Clams, Ice Cubes, and Sunflowers

Ever since the introduction of the iMac in 1998, Jobs and Jony Ive had made beguiling design a signature of Apple’s computers. There was a consumer laptop that looked like a tangerine clam, and a professional desktop computer that suggested a Zen ice cube. Like bell-bottoms that turn up in the back of a closet, some of these models looked better at the time than they do in retrospect, and they show a love of design that was, on occasion, a bit too exuberant. But they set Apple apart and provided the publicity bursts it needed to survive in a Windows world.

蛤、冰块和向日葵

自从1998年推出iMac后,乔布斯和乔尼·艾弗将诱人的设计变成了苹果电脑的招牌。他们推出了橙色蛤壳式笔记本电脑,以及标镑“禅意”、外观如冰块般的专业台式电脑。有些产品就好比你从衣橱角落里翻出的喇叭牛仔裤,当时看起来比现在回想起来要更好;这些产品体现出苹果对设计的热爱,这种热爱有时过于强烈。但是,苹果因此脱颍而出,并获得了在Windows世界中生存所需要的名气。

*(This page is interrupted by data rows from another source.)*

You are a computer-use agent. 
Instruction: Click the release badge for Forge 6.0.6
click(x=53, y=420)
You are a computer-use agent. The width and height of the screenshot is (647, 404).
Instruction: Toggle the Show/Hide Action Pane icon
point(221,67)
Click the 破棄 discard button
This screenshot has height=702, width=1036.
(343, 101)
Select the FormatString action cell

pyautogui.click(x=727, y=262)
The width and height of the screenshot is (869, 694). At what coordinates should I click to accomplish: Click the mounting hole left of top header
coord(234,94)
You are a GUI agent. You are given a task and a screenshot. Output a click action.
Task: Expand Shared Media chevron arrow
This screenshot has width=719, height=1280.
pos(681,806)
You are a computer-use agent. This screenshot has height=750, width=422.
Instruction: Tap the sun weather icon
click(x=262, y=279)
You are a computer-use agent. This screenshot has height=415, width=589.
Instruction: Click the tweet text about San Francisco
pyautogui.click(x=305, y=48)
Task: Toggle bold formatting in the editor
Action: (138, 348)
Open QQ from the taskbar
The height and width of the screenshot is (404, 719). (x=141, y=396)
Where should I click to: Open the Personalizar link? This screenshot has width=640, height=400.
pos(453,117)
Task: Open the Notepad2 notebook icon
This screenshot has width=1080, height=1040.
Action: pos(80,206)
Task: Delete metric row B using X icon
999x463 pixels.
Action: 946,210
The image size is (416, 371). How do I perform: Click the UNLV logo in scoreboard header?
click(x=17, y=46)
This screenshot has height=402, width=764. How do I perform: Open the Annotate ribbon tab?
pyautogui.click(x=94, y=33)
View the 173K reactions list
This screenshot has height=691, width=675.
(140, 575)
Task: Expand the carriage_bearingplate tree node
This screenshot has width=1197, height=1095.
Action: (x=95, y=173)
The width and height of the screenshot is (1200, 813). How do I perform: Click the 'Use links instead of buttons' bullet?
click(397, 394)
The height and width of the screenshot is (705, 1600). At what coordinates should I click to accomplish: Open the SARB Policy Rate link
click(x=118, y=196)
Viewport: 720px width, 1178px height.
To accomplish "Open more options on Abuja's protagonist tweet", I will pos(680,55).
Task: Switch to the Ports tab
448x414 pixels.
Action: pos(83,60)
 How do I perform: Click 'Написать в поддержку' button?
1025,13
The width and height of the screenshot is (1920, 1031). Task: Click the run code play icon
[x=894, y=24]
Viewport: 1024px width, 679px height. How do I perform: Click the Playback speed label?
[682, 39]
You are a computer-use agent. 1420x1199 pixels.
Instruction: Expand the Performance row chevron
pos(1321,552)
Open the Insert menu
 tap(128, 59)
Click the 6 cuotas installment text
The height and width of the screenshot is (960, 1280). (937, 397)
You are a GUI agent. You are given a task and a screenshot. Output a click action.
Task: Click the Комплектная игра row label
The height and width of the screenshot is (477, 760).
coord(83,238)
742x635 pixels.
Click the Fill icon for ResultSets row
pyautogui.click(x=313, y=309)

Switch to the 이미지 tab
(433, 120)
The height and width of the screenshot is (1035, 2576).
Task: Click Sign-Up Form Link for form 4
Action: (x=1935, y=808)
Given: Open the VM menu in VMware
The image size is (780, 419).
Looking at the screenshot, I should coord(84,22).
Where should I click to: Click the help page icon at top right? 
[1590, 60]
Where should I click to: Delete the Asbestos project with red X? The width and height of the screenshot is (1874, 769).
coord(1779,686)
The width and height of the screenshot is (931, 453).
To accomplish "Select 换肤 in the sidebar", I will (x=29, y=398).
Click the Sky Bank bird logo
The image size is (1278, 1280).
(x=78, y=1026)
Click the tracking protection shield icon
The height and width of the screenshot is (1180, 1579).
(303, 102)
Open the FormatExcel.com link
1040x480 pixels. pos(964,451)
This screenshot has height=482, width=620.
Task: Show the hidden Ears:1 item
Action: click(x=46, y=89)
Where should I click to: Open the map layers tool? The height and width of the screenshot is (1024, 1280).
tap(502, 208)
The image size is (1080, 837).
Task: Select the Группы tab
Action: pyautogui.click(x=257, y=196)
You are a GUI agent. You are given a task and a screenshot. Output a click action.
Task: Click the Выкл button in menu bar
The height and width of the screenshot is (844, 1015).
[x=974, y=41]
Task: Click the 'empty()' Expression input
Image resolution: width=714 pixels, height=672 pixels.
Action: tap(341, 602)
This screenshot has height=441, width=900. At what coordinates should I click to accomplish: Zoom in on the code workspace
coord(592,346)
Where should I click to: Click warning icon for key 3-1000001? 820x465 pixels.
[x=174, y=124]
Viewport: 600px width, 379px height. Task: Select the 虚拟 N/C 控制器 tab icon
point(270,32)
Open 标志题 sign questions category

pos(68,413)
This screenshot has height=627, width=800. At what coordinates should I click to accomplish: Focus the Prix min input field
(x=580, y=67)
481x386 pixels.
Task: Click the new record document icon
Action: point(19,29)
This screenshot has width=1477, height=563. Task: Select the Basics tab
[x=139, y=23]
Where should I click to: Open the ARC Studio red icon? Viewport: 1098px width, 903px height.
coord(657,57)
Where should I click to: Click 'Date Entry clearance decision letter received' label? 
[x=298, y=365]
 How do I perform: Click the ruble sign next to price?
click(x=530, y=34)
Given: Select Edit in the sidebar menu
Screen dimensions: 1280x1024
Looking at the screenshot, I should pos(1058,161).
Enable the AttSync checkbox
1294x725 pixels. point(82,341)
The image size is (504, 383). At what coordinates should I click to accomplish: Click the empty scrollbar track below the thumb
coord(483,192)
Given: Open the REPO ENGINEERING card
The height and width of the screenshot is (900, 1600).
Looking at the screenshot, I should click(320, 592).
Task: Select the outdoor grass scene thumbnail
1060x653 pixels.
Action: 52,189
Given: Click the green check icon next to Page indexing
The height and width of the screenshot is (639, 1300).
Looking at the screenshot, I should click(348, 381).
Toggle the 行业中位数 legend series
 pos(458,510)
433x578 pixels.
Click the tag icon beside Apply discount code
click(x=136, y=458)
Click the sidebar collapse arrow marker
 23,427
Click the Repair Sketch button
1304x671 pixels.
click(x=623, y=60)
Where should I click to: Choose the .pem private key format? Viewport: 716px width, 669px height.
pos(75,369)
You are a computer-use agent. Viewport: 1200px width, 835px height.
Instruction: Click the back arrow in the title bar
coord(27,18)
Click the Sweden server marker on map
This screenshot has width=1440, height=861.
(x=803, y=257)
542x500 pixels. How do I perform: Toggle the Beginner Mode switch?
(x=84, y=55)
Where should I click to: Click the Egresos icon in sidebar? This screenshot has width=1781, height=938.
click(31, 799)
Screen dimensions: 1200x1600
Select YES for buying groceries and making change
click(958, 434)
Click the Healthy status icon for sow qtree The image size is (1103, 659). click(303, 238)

The Power Mac G4 Cube, released in 2000, was so alluring that one ended up on display in New York’s Museum of Modern Art. An eight-inch perfect cube the size of a Kleenex box, it was the pure expression of Jobs’s aesthetic. The sophistication came from minimalism. No buttons marred the surface. There was no CD tray, just a subtle slot. And as with the original Macintosh, there was no fan. Pure Zen. “When you see something that’s so thoughtful on the outside you say, ‘Oh, wow, it must be really thoughtful on the inside,’” he told Newsweek. “We make progress by eliminating things, by removing the superfluous.”

苹果公司2000年推出的PowerMac G4 Cube非常迷人,最终进入纽约现代艺术博物馆。该产品是一台只有8英寸的完美立方体,跟舒洁(Kleenex)面巾纸盒一般大小。它是乔布斯审美观的纯粹表达。它的精密源于极简主义风格。该机器从外部看不到按钮;没有CD托盘,只有一个微小的插槽。同早期的麦金塔一样,该款产品也没有风扇。纯粹的禅意。“当看到一个外表如此贴心的东西时,你会想,‘噢,哇,内部一定也非常精细’。”乔布斯在接受《新闻周刊》采访时说道,“我们通过简化去除多余的东西,取得进步。”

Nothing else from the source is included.